C’est le second wali, après Mostefa Layadi, qui avait de son temps ouvert les portes du conseil de wilaya élargi aux P/APC, pour mettre tout le monde au même niveau d’information, disait-il. Ce qui a, fortement, été apprécié. Le wali actuel n’a pas hésité, en ouvrant la première session du conseil de wilaya, depuis sa nomination, consacrée aux dossiers des transports et de la préparation de la saison estivale, à rappeler aux membres du conseil de l’Exécutif que l’accès à l’information doit devenir une réalité pour mettre fin aux fausses informations colportées surtout par la presse électronique et ce, dans l’intérêt de la collectivité locale.
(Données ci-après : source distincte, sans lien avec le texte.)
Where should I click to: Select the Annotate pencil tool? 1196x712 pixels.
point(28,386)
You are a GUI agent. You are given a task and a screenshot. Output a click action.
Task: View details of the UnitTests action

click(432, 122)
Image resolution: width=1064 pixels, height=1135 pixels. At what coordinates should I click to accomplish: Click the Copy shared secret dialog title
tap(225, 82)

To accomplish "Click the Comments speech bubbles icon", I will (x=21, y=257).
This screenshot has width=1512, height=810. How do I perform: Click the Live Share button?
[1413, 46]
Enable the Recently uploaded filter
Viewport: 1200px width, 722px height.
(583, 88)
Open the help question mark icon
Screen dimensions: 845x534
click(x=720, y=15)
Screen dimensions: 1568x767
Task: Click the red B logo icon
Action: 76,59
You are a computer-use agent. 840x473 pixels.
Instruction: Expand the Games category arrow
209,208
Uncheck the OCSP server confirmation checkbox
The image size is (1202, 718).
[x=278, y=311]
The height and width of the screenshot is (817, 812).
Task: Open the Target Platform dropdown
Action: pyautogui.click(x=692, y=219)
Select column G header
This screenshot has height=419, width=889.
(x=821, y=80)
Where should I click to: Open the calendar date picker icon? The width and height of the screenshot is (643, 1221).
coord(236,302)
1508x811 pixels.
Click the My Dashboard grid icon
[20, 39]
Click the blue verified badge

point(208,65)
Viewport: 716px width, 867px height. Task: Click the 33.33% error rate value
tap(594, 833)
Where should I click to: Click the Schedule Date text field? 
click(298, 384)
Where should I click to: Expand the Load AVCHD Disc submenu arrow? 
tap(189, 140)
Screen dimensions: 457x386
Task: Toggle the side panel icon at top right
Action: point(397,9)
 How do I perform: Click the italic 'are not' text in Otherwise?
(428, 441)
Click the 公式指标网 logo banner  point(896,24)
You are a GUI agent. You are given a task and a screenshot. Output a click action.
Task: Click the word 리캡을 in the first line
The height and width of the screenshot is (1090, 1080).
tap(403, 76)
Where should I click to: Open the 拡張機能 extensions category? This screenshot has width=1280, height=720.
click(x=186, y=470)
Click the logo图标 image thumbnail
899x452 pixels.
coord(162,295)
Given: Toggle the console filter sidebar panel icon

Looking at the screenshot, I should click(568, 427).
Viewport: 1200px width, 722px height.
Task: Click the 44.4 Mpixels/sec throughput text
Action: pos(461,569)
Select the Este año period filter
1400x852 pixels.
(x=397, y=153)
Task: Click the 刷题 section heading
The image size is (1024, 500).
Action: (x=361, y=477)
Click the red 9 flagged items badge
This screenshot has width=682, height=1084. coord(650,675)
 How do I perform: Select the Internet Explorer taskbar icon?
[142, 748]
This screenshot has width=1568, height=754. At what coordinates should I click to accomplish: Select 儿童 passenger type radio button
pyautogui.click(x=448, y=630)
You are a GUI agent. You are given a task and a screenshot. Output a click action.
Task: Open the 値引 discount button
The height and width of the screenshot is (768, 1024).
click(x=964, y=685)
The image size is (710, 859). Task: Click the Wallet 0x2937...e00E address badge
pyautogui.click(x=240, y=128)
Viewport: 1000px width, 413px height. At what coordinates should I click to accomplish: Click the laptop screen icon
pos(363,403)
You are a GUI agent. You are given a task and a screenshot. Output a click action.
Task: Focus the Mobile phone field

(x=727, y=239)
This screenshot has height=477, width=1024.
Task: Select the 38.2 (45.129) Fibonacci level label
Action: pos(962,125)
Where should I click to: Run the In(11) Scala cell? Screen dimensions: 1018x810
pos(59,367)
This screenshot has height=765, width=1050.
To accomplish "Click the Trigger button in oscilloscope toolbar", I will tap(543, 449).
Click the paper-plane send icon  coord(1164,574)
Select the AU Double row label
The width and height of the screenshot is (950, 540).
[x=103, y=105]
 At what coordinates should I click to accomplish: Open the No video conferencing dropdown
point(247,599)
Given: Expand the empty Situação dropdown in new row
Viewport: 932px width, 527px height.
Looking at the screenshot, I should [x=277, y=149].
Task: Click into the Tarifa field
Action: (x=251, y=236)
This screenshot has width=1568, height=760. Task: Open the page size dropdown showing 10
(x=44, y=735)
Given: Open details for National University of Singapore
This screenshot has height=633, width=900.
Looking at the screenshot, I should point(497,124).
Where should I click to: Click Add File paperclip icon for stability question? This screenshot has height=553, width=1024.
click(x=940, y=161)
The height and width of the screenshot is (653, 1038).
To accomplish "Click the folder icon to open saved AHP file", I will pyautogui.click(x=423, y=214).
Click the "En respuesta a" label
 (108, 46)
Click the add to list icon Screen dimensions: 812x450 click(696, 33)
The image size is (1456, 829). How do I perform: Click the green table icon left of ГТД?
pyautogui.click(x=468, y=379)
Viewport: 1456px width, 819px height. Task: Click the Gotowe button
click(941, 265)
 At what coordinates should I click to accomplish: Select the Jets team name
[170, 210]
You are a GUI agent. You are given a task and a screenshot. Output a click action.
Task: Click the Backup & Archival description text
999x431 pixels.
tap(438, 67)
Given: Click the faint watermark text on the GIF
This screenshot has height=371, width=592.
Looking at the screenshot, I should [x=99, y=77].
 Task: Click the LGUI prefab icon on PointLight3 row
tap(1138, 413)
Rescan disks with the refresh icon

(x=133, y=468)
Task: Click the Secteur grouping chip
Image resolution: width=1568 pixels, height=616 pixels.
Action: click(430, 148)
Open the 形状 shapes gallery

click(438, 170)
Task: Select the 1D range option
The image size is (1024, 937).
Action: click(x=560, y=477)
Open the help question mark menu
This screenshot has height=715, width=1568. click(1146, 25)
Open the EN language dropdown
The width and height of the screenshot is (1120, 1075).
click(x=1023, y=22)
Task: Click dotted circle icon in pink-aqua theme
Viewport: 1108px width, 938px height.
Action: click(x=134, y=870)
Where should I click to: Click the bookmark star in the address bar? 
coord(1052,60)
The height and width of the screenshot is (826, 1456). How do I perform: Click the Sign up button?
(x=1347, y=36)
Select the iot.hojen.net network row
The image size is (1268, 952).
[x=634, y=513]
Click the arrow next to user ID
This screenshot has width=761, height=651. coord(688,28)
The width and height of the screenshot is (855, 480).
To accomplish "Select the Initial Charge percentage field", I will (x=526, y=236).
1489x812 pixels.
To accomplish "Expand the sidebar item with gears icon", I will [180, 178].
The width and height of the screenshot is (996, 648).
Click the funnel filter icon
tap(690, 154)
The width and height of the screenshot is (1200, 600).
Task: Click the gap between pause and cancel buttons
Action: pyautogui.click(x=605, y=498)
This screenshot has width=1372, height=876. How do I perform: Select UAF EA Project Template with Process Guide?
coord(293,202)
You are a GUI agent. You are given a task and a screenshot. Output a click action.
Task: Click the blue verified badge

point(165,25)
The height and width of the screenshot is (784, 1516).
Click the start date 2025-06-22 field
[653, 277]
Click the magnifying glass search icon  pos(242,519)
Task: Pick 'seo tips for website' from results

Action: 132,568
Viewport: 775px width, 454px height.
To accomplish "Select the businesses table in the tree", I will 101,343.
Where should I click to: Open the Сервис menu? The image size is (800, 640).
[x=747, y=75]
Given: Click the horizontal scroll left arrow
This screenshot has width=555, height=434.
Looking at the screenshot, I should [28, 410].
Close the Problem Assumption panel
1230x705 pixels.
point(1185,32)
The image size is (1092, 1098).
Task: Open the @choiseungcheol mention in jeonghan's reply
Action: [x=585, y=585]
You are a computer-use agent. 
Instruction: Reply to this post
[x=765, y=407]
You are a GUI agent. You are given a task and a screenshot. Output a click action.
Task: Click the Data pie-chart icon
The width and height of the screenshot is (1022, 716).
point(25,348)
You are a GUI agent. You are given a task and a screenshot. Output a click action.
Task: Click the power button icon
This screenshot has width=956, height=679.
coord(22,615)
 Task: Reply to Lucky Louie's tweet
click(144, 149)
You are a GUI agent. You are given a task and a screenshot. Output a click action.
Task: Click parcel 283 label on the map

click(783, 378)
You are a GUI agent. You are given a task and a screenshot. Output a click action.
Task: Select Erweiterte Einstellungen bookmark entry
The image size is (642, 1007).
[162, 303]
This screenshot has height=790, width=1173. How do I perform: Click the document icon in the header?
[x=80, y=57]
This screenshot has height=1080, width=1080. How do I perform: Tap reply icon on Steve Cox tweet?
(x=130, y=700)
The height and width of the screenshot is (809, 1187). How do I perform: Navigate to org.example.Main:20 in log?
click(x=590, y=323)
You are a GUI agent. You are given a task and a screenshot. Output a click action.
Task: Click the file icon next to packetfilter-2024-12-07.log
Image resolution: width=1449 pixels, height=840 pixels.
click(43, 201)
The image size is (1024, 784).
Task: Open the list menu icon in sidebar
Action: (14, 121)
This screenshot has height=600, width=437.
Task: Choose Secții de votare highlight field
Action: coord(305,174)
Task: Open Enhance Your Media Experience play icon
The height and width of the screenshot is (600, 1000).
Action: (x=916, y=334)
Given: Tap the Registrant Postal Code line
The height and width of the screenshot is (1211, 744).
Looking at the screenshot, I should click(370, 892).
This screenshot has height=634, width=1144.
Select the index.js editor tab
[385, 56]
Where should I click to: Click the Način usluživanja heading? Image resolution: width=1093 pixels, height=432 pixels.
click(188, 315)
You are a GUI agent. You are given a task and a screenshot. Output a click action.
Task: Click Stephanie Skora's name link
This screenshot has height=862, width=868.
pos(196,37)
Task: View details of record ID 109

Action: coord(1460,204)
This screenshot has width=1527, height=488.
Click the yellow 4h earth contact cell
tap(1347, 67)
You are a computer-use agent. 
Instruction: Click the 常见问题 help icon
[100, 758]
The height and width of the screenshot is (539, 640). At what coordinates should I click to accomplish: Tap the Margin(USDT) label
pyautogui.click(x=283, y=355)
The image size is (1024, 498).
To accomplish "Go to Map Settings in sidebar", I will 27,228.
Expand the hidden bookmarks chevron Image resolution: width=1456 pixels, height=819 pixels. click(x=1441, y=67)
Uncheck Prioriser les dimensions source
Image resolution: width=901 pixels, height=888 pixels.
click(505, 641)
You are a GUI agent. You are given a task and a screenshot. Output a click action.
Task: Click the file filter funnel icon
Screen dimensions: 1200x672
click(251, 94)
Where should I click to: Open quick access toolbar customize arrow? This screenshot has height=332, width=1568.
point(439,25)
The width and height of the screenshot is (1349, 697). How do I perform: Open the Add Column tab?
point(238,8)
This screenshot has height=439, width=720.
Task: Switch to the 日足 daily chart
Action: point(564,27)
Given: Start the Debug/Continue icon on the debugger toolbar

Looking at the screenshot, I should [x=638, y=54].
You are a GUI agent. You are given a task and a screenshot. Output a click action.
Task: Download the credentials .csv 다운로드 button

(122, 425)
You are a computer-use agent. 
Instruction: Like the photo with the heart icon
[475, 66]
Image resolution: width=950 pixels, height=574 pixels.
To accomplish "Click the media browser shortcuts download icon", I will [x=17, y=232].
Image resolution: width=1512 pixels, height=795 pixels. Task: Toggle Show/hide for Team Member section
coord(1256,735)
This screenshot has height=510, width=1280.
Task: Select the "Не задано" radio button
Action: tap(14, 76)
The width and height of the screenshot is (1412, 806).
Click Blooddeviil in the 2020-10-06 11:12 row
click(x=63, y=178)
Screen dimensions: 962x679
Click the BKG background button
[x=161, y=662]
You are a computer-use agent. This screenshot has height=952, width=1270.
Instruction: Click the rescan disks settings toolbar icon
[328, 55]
Dorénavant, selon les instructions du wali, tous les programmes, qu’ils soient centralisés (PSD) ou décentralisés (PCD), doivent être rendus publics à travers leur publication tous les mois dans le site et la page facebook de la wilaya afin d’informer les citoyens qui sont coupés de la réalité. Le wali en veut pour preuve les demandes et revendications des citoyens, entendues lors des sorties sur le terrain, alors que les projets sont déjà inscrits. Faute de communication aussi bien des édiles que des responsables de secteur, ces derniers sont ignorés par ceux auxquels ils sont destinés. Il faut rappeler qu’en 2015 et 2016, les responsables de la wilaya et de la cellule de communication s’étaient fait un point d’honneur d’organiser la communication au niveau de toutes les directions de l’Exécutif, des daïras et des APC en incitant leurs responsables à nommer des chargés de communication. Ce qui fut fait. Ces derniers ont bénéficié de deux séminaires de formation organisés avec le soutien du ministre de la Communication. La mise en place de ces postes de chargés de communication, décidée dans un souci de transparence et pour soulager les responsables, souvent sollicités, n’a pas été une mince affaire tant les mauvaises habitudes sont coriaces. Certains responsables craignant de « perdre leur âme » en ouvrant les portes du secteur aux journalistes. L’expérience a, certes, été concluante dans certaines directions qui communiquent très bien, tandis que d’autres continuent à se barricader dans un monde de secrets de Polichinelle, selon l’expression consacrée. Alors, l’appel du wali sera-t-il entendu ou subira-t-il le sort de ceux de ces prédécesseurs ? Patience. S. D.